傅月明見父親大怒難消,早已叮嚀小玉下去燉了一盞寧心茶上來,現在已然得了,便親手捧了一盞上去。又含笑安慰道:“這便是民氣不敷蛇吞象了,父親把他們當個親戚看承,人卻隻想著咱家的家業,恨不得一口吞下纔好。幸虧早早看破了他們的伎倆,不然任憑他們在這徽州城裡撥雲弄雨,我們一家子早已不知往哪兒曬牙渣骨去了呢!父親也要寬解些,這些個爛汙東西,不值得操心活力。隻當被狗咬了,過了也就罷了。”
傅沐槐聽了她這一番話,早已氣死,額爆青筋,雙拳緊握,身子顫抖不已,幾乎站立不住。一旁傅月明瞧父親不能去接,便替他拿了過來,又低聲問道:“父親可要看看麼?”
少頃,隻見唐春嬌盈盈而來,進的門內,先向著傅沐槐佳耦二人施禮拜見。傅沐槐與陳杏娘雖肝火正熾,卻也不肯缺了禮數,互道了安好,便叫人扶她起來,請她坐了。
陳杏娘放眼望去,打量了她一番,見她本日穿戴一件半舊的桃紅對襟夾襖,下頭一條鴨黃色團花拖泥褶裙,頭上髮髻梳得油亮,鬢邊簪著一朵桃花通草,衣衫雖不甚光鮮,倒是潔淨溫婉。當下,傅沐槐不便說話,陳杏娘問道:“我們正同你嫂子說話,女人忙忙走過來,倒為的甚麼事?”唐春嬌微微一笑,說道:“有樁事,我早想奉告哥哥嫂嫂,隻是不得個機遇。本日趁此機會,我就說了罷。”言畢,她起家走下堂來,望著傅沐槐佳耦二人跪了。
賈提轄答道:“按律,謀財害命,理應上報刑部問斬,但是因他並未成事,大略能問個放逐。”
傅月明在旁笑道:“姑媽此話就錯了,唐姑姑今兒來是有要緊話告與老爺太太的,卻不是同姑媽說。姑媽叫她回家去,莫不是怕她說出甚麼來,於姑媽倒黴麼?”唐姑媽神采一白,強口說道:“你這孩子,恁六說白道的。她平白跑來,要說甚麼還冇說呢,我就曉得了?”傅月明冷冷道:“那姑媽就免開尊口,聽唐姑姑說話便了。”若論平時,聽她如此夾槍帶棒,唐姑媽必然嗬叱,但是今時分歧昔日,她在理在前,說話已然不響了,隻得忍氣杜口。
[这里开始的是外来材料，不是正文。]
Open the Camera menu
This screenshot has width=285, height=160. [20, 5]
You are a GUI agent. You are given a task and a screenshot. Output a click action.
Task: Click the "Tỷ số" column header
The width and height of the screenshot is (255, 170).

隻聽唐春嬌說道:“前頭,我侄兒蒙老爺汲引,在鋪子裡學做買賣。每日裡倒也起早睡晚,朝去暮歸,又經常有人來尋他。但問起來,他便說是鋪裡的伴計與他說買賣事件。掉隊,又垂垂在外過夜,嫂子偶然問起,他也隻說是在鋪裡上宿。但是我在一邊瞧著,隻覺奇特。睿哥兒平常訂交的那些人,多是些油頭滑腦、言行不端之輩。我內心便想到,莫非老爺鋪裡的伴計,就隻用這等人麼。這般又過得些光陰,我就聽他們暗裡運營些甚麼,出的主張,儘是些下三濫不能與人言的,一時也不能儘述。約莫總有前頭一個有身的丫頭的甚麼事,卻因一個名叫傅二的出了甚麼故事,這件事冇成。厥後,他們又同一個外埠的客商,商討著往鋪子的貨裡摻假,香油裡拌桐油,蠟燭裡攙黃泥,外頭刷羊脂來假冒頂替,除香油並蠟燭外,另有幾樣,林林總總的,隻我聽過的,便有七八樣。他們裡外落錢,低買高賣,兩端剝削起來,倒也很得了很多。睿哥兒又打西南營裡交友了一夥棍徒,皆是這徽州城裡遊手好閒、幫閒度日的惡棍。睿哥兒拿錢打通他們,使他們在城裡放貸收錢。又同人開設賭局,惹人入套,不知多少人被他坑的家財散儘。連綠柳丫頭,也深受其害。其間的活動,也不能儘述,都在這賬簿冊子裡記取,另有些來往的手劄。老爺過目便知。”